Padahal, amanat UU No.8 tahun 2016 menyatakan definisi penyandang cacat memiliki definisi yang berbeda-beda. UU ini menyatakan disabilitas merupakan orang yang memiliki hambatan, setidaknya ada 4 hambatan yaitu fisik, intelektual, mental dan sensorik.
“Disabilitas adalah mereka yang memiliki hambatan. Ada 4 yaitu fisik, intelektual, mental dan sensorik yang dalam jangka waktu lama orang tersebut memiliki keterbatasan dalam berinteraksi dengan lingkungannya dan dalam berpartisipasi penuh sebagai warga negara sehingga hak-haknya tidak terpenuhi,” ujar Dr. Faiz Alauddien Reza Mardika, Ascendia Disabilitas Center, Kebumen saat berbicara pada kegiatan Urun Rembug Masa Depan Disabilitas yang Lebih Cerah, di RSA UGM, Sabtu (21/9).
Menurut Reza masalah disabilitas bukan hanya masalah individu, tetapi juga masalah lingkungan dalam berkontribusi yang menjadikan orang tersebut disabilitas atau tidak. Akan tetapi, masyarakat terlanjur membuat stigma penyandang disabilitas adalah cacat, padahal itu hanya cacat fisik saja.
“Kita tidak sadar bahwa lingkungan berpengaruh penting dalam membuat orang tersebut disabilitas atau tidak. Hak disabilitas itu banyak sekali, disabilitas memiliki hak yang sama, tapi pemenuhan hak-hak itu tidak terpenuhi dengan layak. Dalam hal ini ada aspek-aspek sangat penting yaitu akses di pendidikan, kesehatan dan ketenagakerjaan,” katanya.
Tunggul Bomoaji, ST., M.Eng, Kepala Seksi Perlindungan dan Penempatan Tenaga Kera dan Perluasan Kesempatan Kerja (P2TKPKK), menambahkan penyandang disabilitas memiliki hak yang sama terkait pekerjaan, kewirausahaan dan koperasi. Jadi, setiap warga negara, khususnya penyandang disabilitas, mempunyai hak atas pekerjaan, kewirausahaan dan koperasi sesuai UU No 8 tahun 2016.

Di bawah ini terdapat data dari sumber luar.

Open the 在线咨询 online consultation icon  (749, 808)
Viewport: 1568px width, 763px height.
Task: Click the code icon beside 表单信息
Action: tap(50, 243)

“Dalam UU tersebut dinyatakan penerimaan pegawai di pemerintahan sebanyak 2 persen dari jumlah yang diterima, sementara di swasta 1 persen. Mulai diterapkan UU tersebut, termasuk penerimaan CPNS yang baru saja kemarin ada yang dari penyandang disabilitas,” katanya. (Humas UGM/ Agung)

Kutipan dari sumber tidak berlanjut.